Friday, August 15, 2008

Always Merry And Bright


Slightly disappointed mood.

The pseudo-Dylan movie "I'm Not There" seemed to fall between two stools. It didn't grab the non-Dylan fan in my house...so no conversions...and for someone like me it missed the point (about my personal vision of Dylan, at least) by acting so glum. Even the much-touted Cate Blanchett performance only managed world-weary punk existentialist - and utterly missed the wit, the venomous sarcasm, the furious energy and self-confidence - oh and the humanity and sensitivity. I'd recommend watching Don't Look Back (1967) if you want to see that period in something like a true light. And if (as this movie attempted) you want a phantasmagoric movie - capturing something of the atmosphere of some of Bob's songs, rather than mere 'reality' I'd go to Bob himself, and enjoy Masked and Anonymous (2003), or even the much-maligned Renaldo and Clara (1978). And for real fans, try Martin Scorcese's No Direction Home.

More vague disappointment

I came across John Fante in the library and happened to know that Charles Bukowski rated him highly.

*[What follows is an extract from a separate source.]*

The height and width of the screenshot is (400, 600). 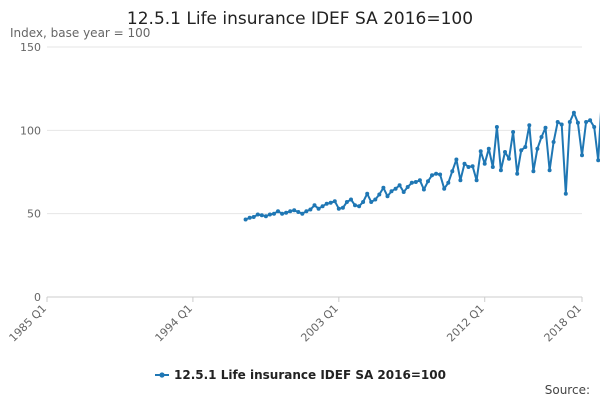 I want to click on x-axis-ticks: 1985 Q1 1994 Q1 2003 Q1 2012 Q1 2018 Q1, so click(x=296, y=321).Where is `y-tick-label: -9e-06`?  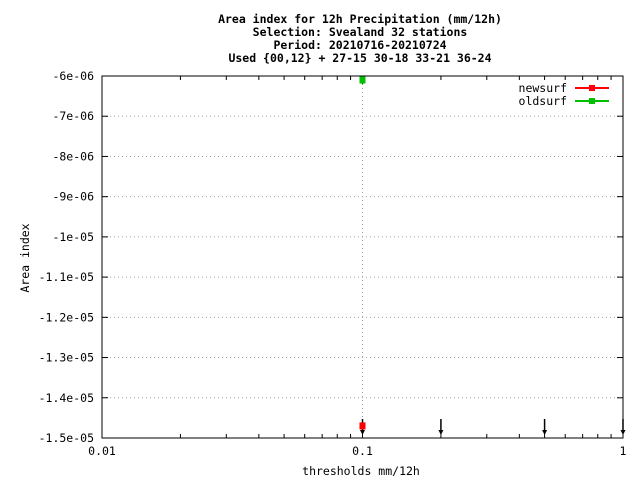
y-tick-label: -9e-06 is located at coordinates (73, 197).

I can see what he means in terms of vividness, painful honesty, etc – in fact if I didn’t know I would have thought Bukowski wrote it - but (just like with Bukowski) I eventually get tired of the unrelenting ugliness and grimness. And that isn’t because I haven’t lived in poverty (I have, more than once).

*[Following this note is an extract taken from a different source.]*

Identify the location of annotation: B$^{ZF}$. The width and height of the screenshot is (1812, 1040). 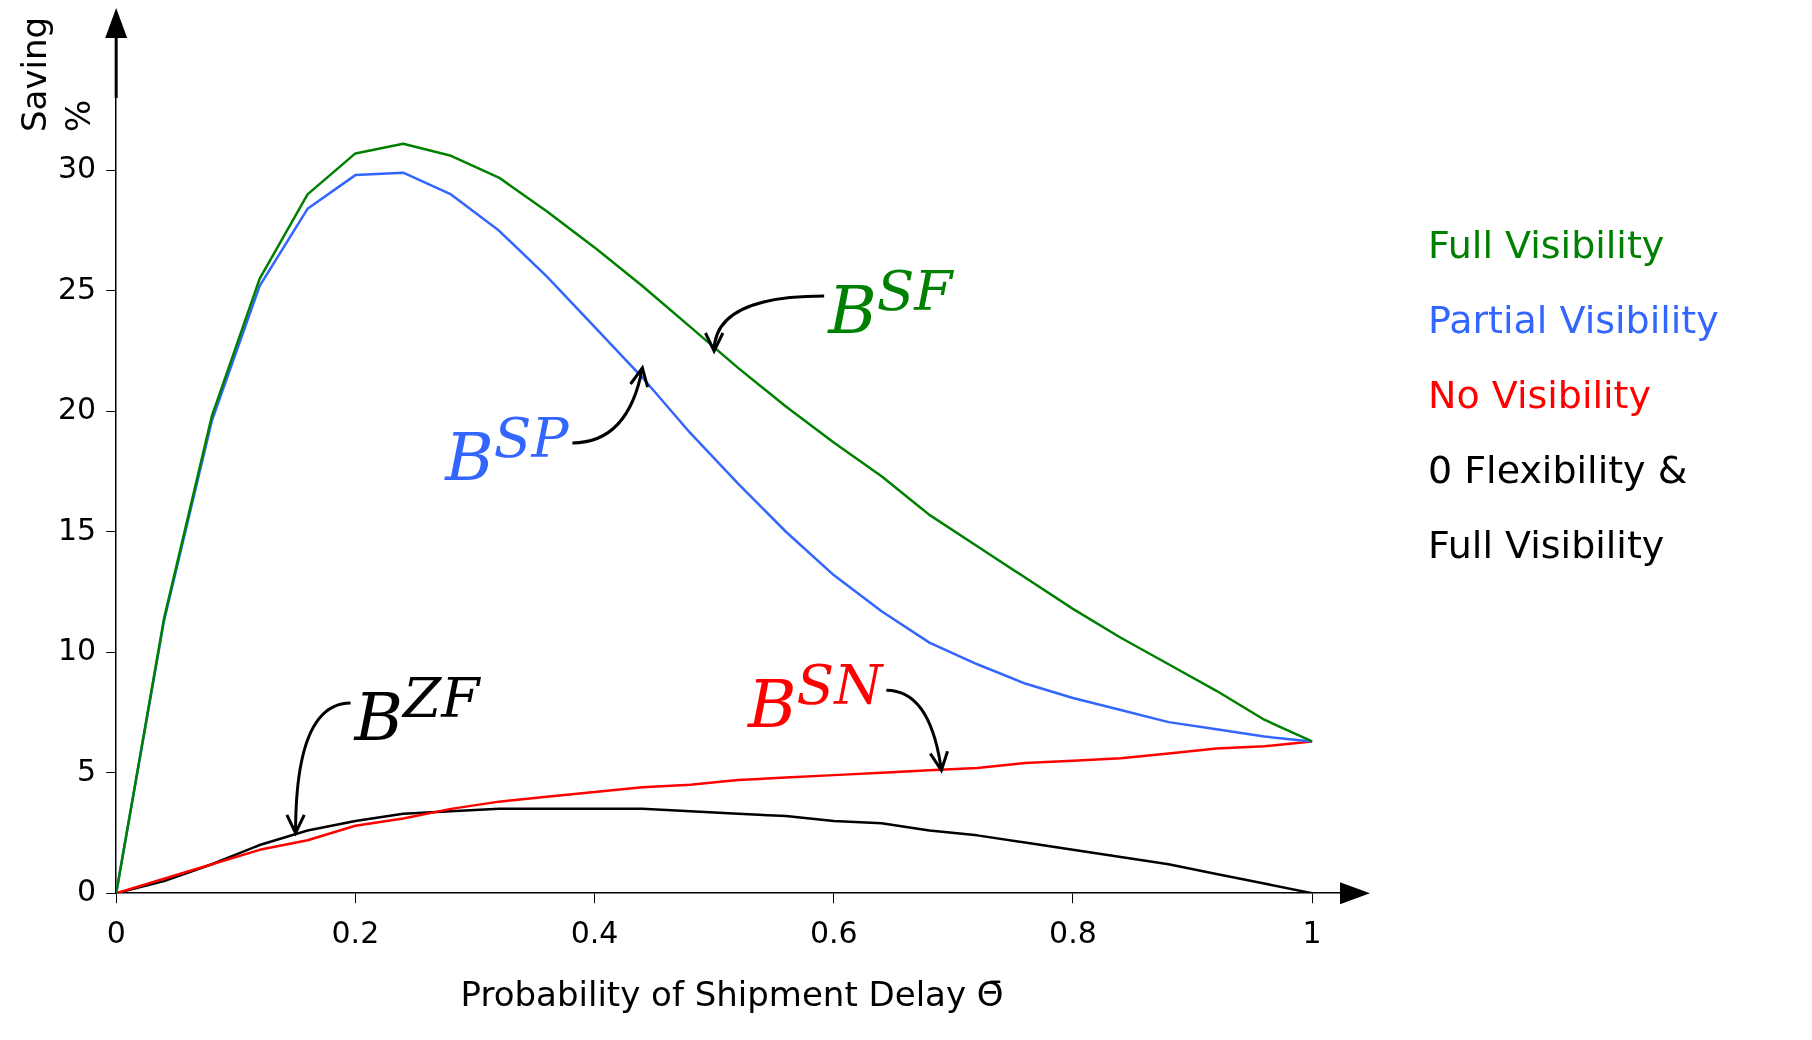
(417, 711).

For instance – in Ask The Dust the Mexican girl is portrayed as smoking dope as though it’s heroin or cocaine (OK, written in 1939 by a self-tormenting ex-Catholic), they score in what sounds more like an opium den than anything Louis Armstrong, Carl Sagan or Bob Marley would have recognised. She then duly goes mad (as in Reefer Madness) and so on.

Very disappointing.

But, as I say, for all the vividness of the writing I always found Bukowski too glum and angry. I prefer the sheer reckless glee of Henry Miller. But then again, he escaped from the puritanism of the USA, unlike Fante the proud American, and expressed hatred for much of American Life, even though he retired there eventually.

I have no money, no resources, no hopes. I am the happiest man alive.
Henry Miller

Starving writers writing about writing and writers goes back a long way, from Knut Hamsun to Miller, from Fante, Bukowski and Kerouac, etc.

And now I plan to publish something that deserves more work, but represents what happens when you sit down to speed write a book – so I guess I should shut up.

Although, the Unwritten Books Project sounds fun.

A Reader's Guide to the Unwritten amused my, too - in a Guardian blog.